Chemists ran 50,688 reactions to make a huge open dataset

Travel

June 18, 2026

Chemists ran 50,688 reactions to make a huge open dataset

Artificial intelligence tools like AlphaFold have transformed the landscape of protein design in less than a decade. Meanwhile, organic chemists are still waiting for their own “AlphaFold moment” for predicting reaction recipes and routes for small-molecule synthesis.

Part of the issue for reaction prediction models, says medicinal chemist Tim Cernak, is that the available training data don’t paint a comprehensive picture of all of the variables that could affect a reaction.

Most studies in the literature look at how a bunch of different starting materials will react under one set of optimized reaction conditions. That’s great for predicting how well a particular reaction protocol will work on a given molecule. But it’s less good for forecasting the outcome of changes to a reaction protocol: for instance, what modifications might be necessary to get a coupling reaction to work with a first-row transition-metal catalyst instead of palladium. Given that the world’s palladium supply is largely controlled by Russia, being able to easily identify alternatives in case of trade disruptions is important to the pharmaceutical supply chain.

Cernak and his team focused on systematically sampling a large number of reaction conditions for a limited number of starting materials. They ran 33,792 variants on this pair alone.

The reaction recipes in the literature for different catalyst metals don’t overlap much, so it’s difficult to translate between them, says Cernak. To fill in some of those gaps, Cernak and his team at the University of Michigan used ultra-high-throughput automation to create a dataset of 50,688 recipes for C–N coupling, one of the most common metal-catalyzed reactions used in pharmaceutical synthesis (J. Am. Chem. Soc. 2026, DOI: 10.1021/jacs.6c05959).

The dataset, which the researchers have made available on the Open Reaction Database, is nearly five times as large as the next largest C–N coupling dataset. Cernak says that his team explicitly designed it to maximize direct comparisons between palladium, nickel, and copper catalysts.

“Initially, we just took a 1,536-well plate, loaded it up with palladium catalyst, and then just copied the plate and printed again with copper, and then copied another one and ran it again with nickel,” Cernak says.

Over the course of about a year, the researchers screened thousands of combinations of 33 metal catalysts, 166 ligands, 17 bases, 4 solvents, and 3 reaction temperatures on just two pairs of starting materials and analyzed the products and yield of each combination using ultraperformance liquid chromatography/mass spectrometry.

“There were tons of new engineering innovations we had to put in place” to be able to run such a high volume of coupling reactions, Cernak says. For example, high-throughput systems struggle with dispensing solids, so the researchers delivered the bases in aqueous solution and then removed the water under vacuum before adding in the organic components. They heated the reactions using thermocyclers usually used for polymerase chain reactions.

The researchers used their collected data to identify phosphine and N-heterocyclic carbene ligands that tend to work well with multiple metals. They also found conditions where C–N coupling happens even without a metal present if the base is strong enough, hinting at a base-catalyzed mechanism.

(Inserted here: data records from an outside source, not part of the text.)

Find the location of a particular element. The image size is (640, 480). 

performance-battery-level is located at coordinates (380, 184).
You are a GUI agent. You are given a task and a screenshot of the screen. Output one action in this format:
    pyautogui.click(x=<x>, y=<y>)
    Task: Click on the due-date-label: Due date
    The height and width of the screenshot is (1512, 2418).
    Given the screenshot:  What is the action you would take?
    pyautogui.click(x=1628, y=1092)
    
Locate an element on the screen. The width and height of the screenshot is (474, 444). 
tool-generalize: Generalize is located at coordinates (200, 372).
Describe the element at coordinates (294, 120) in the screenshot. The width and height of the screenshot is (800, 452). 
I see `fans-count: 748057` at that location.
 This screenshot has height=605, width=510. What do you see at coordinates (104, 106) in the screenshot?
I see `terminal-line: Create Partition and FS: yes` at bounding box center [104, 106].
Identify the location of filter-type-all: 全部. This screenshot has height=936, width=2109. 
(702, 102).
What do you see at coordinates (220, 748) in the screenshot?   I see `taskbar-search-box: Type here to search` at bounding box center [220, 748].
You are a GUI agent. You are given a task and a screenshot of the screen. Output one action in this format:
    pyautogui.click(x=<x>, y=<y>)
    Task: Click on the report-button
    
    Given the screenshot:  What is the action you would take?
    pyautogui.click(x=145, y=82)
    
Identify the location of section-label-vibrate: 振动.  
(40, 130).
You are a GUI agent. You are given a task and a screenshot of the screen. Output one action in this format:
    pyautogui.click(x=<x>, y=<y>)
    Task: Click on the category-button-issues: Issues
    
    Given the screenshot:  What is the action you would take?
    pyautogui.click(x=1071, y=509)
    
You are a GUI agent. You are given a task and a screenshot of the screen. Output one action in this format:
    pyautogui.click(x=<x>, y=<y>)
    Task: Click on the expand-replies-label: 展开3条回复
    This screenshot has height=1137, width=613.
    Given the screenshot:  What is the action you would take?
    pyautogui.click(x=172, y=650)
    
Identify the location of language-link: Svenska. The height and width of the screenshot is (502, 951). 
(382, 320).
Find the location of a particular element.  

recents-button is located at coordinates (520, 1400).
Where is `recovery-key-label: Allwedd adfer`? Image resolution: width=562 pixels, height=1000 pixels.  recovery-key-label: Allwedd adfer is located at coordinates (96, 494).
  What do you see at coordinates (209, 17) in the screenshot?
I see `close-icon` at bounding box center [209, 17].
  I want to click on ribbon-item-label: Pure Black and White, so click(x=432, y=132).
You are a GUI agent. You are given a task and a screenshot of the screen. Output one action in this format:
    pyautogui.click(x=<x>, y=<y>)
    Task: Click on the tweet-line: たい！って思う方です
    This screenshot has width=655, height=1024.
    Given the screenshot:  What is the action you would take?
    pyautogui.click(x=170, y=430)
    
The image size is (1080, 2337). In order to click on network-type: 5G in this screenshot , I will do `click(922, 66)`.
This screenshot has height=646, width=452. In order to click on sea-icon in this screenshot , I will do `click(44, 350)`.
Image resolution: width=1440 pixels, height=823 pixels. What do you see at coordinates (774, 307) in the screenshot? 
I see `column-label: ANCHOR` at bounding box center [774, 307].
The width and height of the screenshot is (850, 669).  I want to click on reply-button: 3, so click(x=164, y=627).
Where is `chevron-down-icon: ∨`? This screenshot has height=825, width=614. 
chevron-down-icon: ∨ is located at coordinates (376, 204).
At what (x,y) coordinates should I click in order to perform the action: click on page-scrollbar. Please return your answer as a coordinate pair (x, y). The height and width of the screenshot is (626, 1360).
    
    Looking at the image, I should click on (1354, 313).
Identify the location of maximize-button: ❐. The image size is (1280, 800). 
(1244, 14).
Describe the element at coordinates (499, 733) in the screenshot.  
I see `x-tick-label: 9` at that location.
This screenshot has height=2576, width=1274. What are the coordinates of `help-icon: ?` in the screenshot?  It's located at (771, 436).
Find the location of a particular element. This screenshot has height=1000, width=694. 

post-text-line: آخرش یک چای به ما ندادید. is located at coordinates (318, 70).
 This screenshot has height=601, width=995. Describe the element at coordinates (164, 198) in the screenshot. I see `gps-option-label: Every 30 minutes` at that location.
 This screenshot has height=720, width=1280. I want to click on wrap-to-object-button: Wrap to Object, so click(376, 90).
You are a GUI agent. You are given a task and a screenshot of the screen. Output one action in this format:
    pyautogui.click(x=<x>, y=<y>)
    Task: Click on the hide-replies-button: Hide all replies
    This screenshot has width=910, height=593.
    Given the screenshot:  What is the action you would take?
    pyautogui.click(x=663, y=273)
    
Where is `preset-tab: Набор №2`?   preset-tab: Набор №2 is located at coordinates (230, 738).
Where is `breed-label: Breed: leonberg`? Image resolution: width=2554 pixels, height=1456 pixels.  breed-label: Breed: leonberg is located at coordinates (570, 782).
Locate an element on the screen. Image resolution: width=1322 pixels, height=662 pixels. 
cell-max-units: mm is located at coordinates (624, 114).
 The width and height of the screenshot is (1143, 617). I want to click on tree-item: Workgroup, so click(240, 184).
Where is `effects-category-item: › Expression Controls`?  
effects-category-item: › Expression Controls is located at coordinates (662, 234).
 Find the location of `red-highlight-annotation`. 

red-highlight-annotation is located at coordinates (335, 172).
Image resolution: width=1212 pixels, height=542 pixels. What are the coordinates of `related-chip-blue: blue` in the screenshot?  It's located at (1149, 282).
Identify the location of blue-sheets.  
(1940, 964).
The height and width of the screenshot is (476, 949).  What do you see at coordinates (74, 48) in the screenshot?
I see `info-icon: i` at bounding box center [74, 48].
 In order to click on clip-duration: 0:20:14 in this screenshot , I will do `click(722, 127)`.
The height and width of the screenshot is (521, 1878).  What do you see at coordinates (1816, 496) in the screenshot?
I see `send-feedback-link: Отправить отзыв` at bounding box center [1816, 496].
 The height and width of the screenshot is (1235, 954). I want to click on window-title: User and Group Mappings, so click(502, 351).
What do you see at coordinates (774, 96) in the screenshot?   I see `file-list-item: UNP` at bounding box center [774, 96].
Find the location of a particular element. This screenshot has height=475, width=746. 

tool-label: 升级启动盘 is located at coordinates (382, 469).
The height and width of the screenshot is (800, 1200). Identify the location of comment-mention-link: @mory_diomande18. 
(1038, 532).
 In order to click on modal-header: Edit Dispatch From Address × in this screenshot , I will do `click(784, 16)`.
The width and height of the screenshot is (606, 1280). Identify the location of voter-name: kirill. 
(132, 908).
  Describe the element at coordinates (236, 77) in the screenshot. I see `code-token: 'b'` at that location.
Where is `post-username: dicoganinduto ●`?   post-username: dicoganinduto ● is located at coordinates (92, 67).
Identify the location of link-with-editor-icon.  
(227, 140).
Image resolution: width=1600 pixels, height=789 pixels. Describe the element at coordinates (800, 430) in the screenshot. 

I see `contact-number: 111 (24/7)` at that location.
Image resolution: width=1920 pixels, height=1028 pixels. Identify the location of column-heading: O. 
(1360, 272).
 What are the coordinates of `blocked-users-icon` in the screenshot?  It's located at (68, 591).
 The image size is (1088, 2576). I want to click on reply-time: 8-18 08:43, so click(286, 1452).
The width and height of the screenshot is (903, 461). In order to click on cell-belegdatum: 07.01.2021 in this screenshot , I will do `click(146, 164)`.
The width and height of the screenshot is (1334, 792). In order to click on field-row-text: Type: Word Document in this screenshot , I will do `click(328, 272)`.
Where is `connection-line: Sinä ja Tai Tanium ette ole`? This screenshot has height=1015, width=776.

“From my point of view, it’s super useful,” says Philippe Schwaller, who researches machine learning for chemistry at the Swiss Federal Institute of Technology, Lausanne (EPFL). “Typical reaction datasets are kind of wide and shallow,” whereas this one is narrow and deep, making it a unique and valuable resource for insight on reaction prediction and optimization.

Fifty thousand reactions seems like a lot, Cernak says, but it’s “still really nowhere near enough data to predict anything new.” AlphaFold was made possible only through decades of the protein community standardizing their data and benchmarking their models. Predictive models for catalysis will also take a big collective effort.

“We’re excited to see what algorithms come from this data, and what things we missed,” Cernak says. He and his team have several more data drops planned, focusing on other commonly used catalytic reactions. “We really hope that the data talks to the literature so that we can have our AlphaFold moment.”